First, you’ll need to add the EPEL repository:
yum install epel-release
yum -y update
Once that is done, add the packages for transmission:
yum install transmission-cli transmission-common transmission-daemon libnatpmp
Note that libnatpmp is a required library dependency that is currently broken, so we need to add and install it manually.
Now you can start Transmission, which will create an empty, default, configuration file. Check that Transmission is running.
systemctl start transmission-daemon.service
systemctl status transmission-daemon.service
Then stop Transmission and edit the configuration file:
systemctl stop transmission-daemon.service
vi /var/lib/transmission/.config/transmission-daemon/settings.json
Transmission have moved their source and wiki from trac to GitHub due to a security breach. You can now get the full documentation for the configuration file here.
Adjust the access control to the web user interface, such as by setting a password, and allow password free access for anyone on your local network.
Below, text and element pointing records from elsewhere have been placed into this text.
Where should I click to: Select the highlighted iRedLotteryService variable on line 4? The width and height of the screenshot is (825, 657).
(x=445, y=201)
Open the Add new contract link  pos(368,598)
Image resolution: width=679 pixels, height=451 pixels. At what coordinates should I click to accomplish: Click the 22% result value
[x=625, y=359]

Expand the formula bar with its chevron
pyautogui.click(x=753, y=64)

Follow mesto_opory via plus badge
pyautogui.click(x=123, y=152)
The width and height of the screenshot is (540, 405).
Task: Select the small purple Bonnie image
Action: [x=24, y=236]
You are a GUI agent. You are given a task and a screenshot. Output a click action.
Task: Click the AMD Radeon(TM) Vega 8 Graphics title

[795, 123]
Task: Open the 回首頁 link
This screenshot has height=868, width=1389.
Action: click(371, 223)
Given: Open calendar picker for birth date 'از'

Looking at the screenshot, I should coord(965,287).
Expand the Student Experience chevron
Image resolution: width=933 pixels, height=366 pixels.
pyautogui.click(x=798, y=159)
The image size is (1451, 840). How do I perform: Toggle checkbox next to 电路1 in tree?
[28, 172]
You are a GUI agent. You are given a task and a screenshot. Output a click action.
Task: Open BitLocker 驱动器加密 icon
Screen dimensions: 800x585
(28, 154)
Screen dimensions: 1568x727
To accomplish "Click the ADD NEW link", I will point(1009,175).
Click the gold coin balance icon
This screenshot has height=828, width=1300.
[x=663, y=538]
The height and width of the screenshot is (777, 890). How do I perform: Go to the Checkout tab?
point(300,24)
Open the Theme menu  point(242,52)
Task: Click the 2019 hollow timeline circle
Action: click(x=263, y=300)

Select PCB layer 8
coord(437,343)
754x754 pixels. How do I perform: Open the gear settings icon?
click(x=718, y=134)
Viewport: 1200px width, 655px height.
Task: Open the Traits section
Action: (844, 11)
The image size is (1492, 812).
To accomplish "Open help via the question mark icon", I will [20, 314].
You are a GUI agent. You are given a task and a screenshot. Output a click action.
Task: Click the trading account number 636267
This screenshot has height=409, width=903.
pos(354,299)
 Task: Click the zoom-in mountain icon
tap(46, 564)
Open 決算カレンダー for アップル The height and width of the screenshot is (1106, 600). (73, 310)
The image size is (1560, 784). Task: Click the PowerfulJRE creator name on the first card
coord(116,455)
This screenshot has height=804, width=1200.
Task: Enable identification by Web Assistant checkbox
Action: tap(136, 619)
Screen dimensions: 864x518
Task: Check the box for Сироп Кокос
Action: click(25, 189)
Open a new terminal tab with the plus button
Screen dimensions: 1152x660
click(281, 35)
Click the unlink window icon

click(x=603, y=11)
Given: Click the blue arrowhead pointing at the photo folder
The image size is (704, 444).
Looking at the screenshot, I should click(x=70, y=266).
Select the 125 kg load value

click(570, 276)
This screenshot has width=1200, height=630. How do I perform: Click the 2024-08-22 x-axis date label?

Additionally, I set a fixed port that transmission will be reachable on, that I NAT through my firewall:
“rpc-authentication-required”: true,
“rpc-whitelist”: “127.0.0.1,192.168.1.*”,
“rpc-whitelist-enabled”: true,
“peer-port”: 11111,
Quit and save, then restart Transmission:
systemctl start transmission-daemon.service
Now use your browser to connect to http://ip_of_your_server:9091/
If you’d like to have transmission start automatically at the next reboot, use:
systemctl enable transmission-daemon
A word on firewalls: I’ve disabled my host-base firewall entirely so am not showing how you would open local ports to be accessible firewalld.